« Ceci n’est pas un exercice [1] »
« Ce n’est pas une crise, c’est un système », dit un slogan des manifestations d’avril et de mai 2016, appelées à durer. Uni.e.s contre la loi Travail et le traité transatlantique en arrière-plan, beaucoup partagent la même désillusion : comment a-t-on pu voter PS ? Et face à la proposition carriériste de devenir fakir à la place du fakir des plus « progressistes » (Front de Gauche, Podemos, Syriza, etc.), on ne sent plus que la décomposition de la verticalité, de la démocratie représentative et de la personnalisation du pouvoir. Le déferlement des violences policières, l’ultralibéralisme et la malhonnêteté des « socialistes » ont tellement décharné les mots politiques de leur sens, qu’il ne reste plus qu’à tout inventer.
« Vous pensiez vraiment qu’on resterait sur Twitter », lisait-on sur des banderoles lycéennes de Bourg-en-Bresse. Ce sont les plus jeunes, celles et ceux qu’on croyait résigné.e.s à la vie 2.0 et la concurrence généralisée qui ont su les premiers déborder le syndicalisme à papa sur sa gauche pour enflammer la rue. Dans cette brèche de jouvence se sont engouffrés les intermittents, la base syndicale (postiers, femmes de ménage, restauration, etc.) et toute une frange qu’on pensait endormie ou accablée par les récents conflits intérieurs et extérieurs : les non organisé.e.s, freelances, stagiaires, auto-entrepreneur.se.s, non syndiqué.e.s, étudiant.e.s pauvres, etc. Bref, le précariat qui a su prendre les places en une constellation incertaine de Nuits Debout. À ce jour, 180 villes en France et 15 pays dans le monde ont emboîté le pas de la place de la République parisienne, avant le Global Debout prévu le 15 mai, date anniversaire de l’occupation de la Puerta del Sol qui, à partir du constat que les politiciens ne nous représentent pas, avait permis d’organiser de puissants combats contre la crise du logement et les politiques d’austérité de l’État espagnol.

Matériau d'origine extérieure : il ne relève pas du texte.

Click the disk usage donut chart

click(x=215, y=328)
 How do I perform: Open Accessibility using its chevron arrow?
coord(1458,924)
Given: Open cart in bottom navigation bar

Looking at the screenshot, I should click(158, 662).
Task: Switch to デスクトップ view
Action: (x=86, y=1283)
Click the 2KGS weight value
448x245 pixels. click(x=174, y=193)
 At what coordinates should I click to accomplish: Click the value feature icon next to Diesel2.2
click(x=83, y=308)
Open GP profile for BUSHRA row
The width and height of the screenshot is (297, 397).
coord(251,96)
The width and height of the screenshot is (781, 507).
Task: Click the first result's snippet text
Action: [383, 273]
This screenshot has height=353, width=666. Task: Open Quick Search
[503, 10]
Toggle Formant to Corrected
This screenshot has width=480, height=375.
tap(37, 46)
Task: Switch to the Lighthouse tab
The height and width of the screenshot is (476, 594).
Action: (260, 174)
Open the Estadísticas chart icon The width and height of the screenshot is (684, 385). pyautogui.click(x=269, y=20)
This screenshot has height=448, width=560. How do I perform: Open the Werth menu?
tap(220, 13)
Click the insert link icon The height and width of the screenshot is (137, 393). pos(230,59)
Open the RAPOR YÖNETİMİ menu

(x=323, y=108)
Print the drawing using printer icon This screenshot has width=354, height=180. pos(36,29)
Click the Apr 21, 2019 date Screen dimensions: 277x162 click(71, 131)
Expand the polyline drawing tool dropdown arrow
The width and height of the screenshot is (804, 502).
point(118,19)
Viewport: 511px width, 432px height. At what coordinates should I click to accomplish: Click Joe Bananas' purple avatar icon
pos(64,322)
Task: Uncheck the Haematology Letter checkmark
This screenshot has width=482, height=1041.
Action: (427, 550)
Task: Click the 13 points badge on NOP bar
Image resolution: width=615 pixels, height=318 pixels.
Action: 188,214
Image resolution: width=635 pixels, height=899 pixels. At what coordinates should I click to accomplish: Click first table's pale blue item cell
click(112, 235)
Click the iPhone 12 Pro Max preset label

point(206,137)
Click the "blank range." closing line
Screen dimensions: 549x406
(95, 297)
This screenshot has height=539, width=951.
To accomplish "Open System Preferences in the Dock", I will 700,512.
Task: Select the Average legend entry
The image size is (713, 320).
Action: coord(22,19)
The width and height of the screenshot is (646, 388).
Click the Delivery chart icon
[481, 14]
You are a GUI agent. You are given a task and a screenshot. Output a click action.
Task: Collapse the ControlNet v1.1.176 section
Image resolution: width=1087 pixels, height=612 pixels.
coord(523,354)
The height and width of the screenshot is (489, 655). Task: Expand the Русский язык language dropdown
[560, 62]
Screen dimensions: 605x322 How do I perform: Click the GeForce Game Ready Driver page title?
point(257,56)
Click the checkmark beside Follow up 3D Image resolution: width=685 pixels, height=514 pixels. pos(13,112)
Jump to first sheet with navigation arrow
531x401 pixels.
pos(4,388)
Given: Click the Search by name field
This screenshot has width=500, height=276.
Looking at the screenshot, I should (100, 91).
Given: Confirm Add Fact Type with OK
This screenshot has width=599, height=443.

« Que revive la Commune », ce tag trône depuis les débuts du mouvement sur la bouche de métro de la place de la République, et nomme un désir qui s’affine et se socialise. Le chemin sera long, mais à travers l’organisation autonome de groupes d’action, l’appui aux réfugié.e.s, la place réaffirmée des femmes ou des quartiers populaires, ce sont des valeurs de solidarité qui reviennent en force. Sur les places, la parole a été prise. Sans évidence : au milieu des revendications particulières et des mises en commun, émergent des maladresses, des désaccords, des conflits même. Quoi de plus logique quand les murs des chapelles militantes se fissurent ? Au final, les occupations de l’espace public s’ajoutent aux manifestations, ZAD, actions directes, entraides de quartier, repaires associatifs et autres outils de lutte pour fabriquer un monde débarrassé du capitalisme. À la suite des attentats de 2015, politiciens, journalistes et animateurs nous exhortaient à retourner le plus vite possible à la vie normale. Raté. Après ce beau mois de mars, nous serons beaucoup à ne plus retourner ni à la normale, ni à l’état d’exception. Contre leurs guerres, leurs profits et leur tristesse, continuons de scander : « On est nombreux, on fait ce qu’on veut ! »
Dessin réalisé pour le 15-Mai espagnol en 2011 par le grand Eneko, et solidairement traduit pour ce numéro de CQFD & Nuit Debout.
La Rédaction
À l’aube de nouvelles Nuits
Non, la République n’est pas le centre du monde. Les banlieues et les quartiers se lèvent aussi ! Reportage à Aubervilliers en Seine-Saint-Denis et sur la place des Fêtes, à Paris, où, loin des grands médias, on fait aussi sa Nuit Debout, même avec peu de monde.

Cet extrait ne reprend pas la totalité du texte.